Dentro de la tragedia del coronavirus se esconde una oportunidad, la posibilidad de transformar las escuelas y la enseñanza. En su mayor parte, hemos estado enseñando a los niños las mismas materias de forma muy parecida a como se les enseñaba hace 100 años. La pandemia nos invita a reconsiderar supuestos largamente cuestionados sobre cómo enseñar.

Si aprovechamos esta invitación, podemos democratizar la educación y poner experiencias de aprendizaje de alta calidad al alcance de más estudiantes de medios limitados que nunca. Una infraestructura tecnológica renovada permitirá a personas de todas las edades aprender a distancia, y permitirá tipos de polinización cruzada que hace poco habrían sido impensables. Hace dos años, impartí una clase de ética en la Universidad Estatal de los Apalaches, sobre la que escribí aquí, y muchas de las sesiones tuvieron lugar en Zoom. Fue una de las experiencias docentes más enriquecedoras de mi vida.

O bien, cuando el peligro de la pandemia se aleje, podemos volver a las mismas formas antiguas de enseñar y aprender. Esto sería fácil, ya que la factura no llegará hasta dentro de unos años, pero sabemos quién pagará cuando lo haga. Nuestras escuelas ya dejan atrás a los niños más pobres. El deslizamiento de verano al que nos enfrentamos actualmente empeorará las cosas en gran medida.

Beatrice iba a pasar el verano en el Centro de Derecho de la Universidad de Houston participando en el Programa Ronald H. Brown de preparación para la Facultad de Derecho. El programa Brown crea una vía para las minorías subrepresentadas. A lo largo de dos años y veranos consecutivos, los estudiantes se preparan para el LSAT, se les ofrecen oportunidades de prácticas y se les orienta en el proceso de solicitud de ingreso en la facultad de Derecho. CUNY ya se encuentra entre las 10 mejores universidades en cuanto a la promoción de la movilidad social. Este tipo de programa eleva a los estudiantes a la estratosfera.

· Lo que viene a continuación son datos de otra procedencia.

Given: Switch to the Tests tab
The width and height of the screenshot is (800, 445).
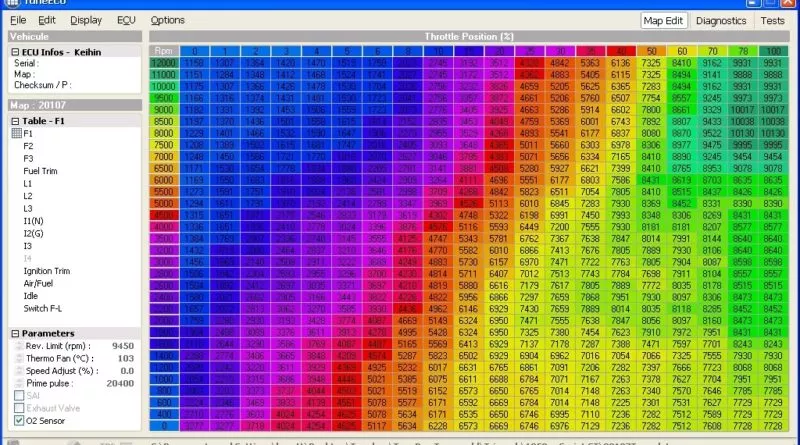Looking at the screenshot, I should pos(772,20).
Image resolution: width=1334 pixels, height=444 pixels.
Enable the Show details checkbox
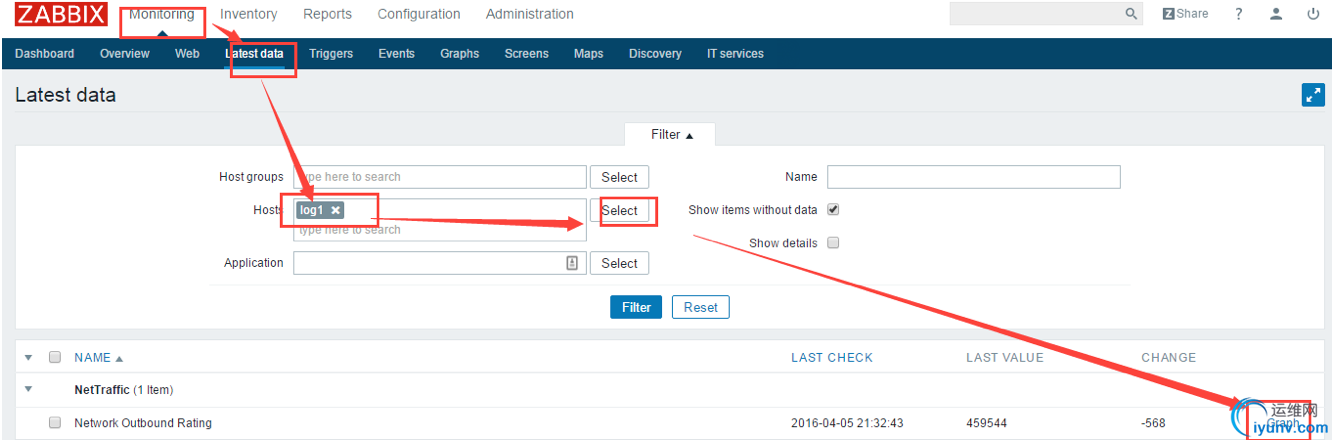(x=833, y=243)
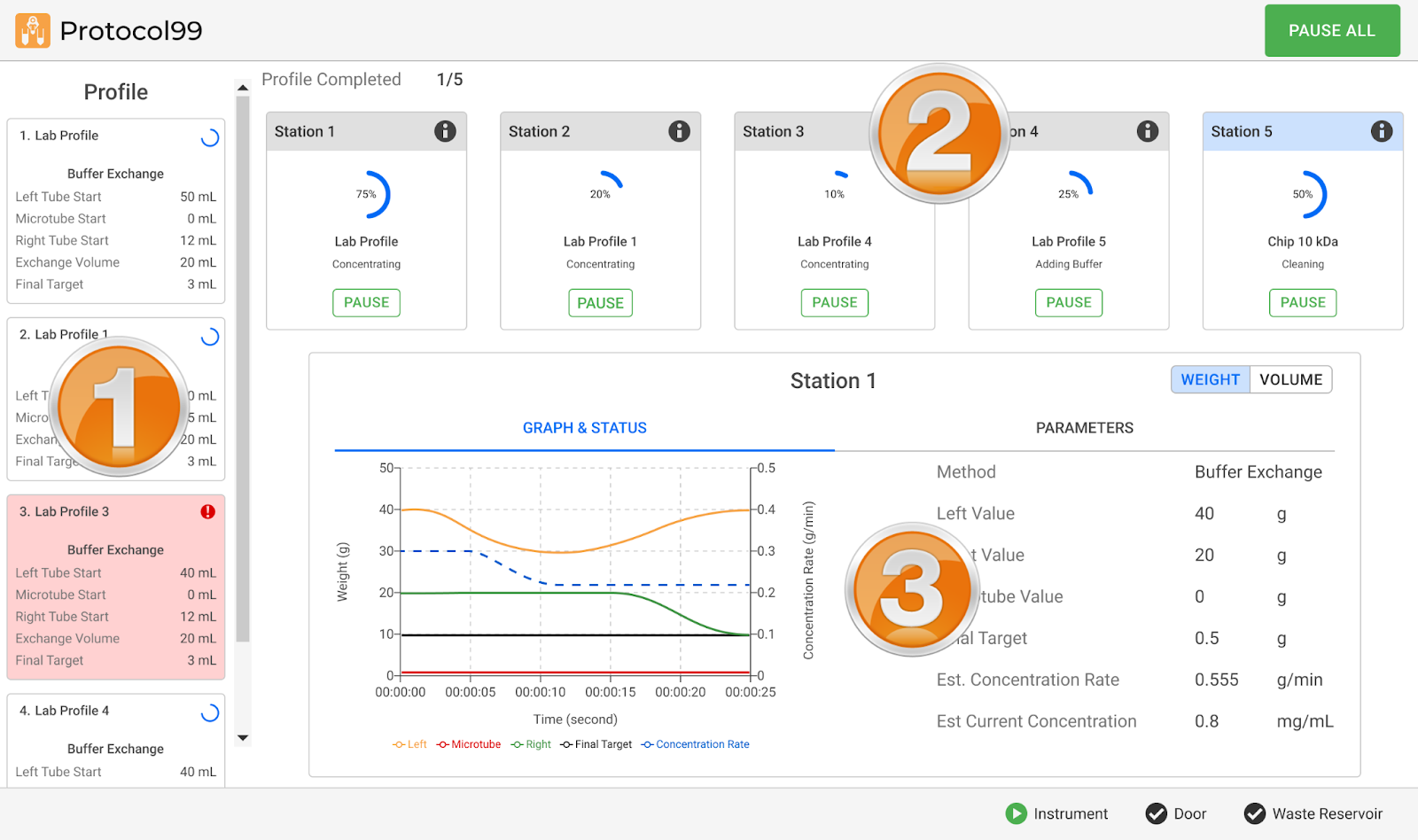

Beatrice está considerando abandonar el programa. El programa se ha movido en línea para el verano. Beatrice es una criatura social, y parte de su preocupación es que no podrá construir el tipo de relaciones y redes que haría en persona. Es una preocupación con la que muchos estudiantes universitarios pueden identificarse. Pero la principal preocupación de Beatrice, que es la única que comparten los estudiantes económicamente desfavorecidos, es que, dadas las limitaciones de su entorno familiar, no podrá completar el tipo de trabajo intensivo que requiere el programa.

El coste de la pandemia en vidas perdidas ya es demasiado alto para comprenderlo. Si permitimos que el virus también se cobre como víctimas a los estudiantes que más dependen de nuestras escuelas para levantarse -como Beatrice- el recuento final será realmente insoportable.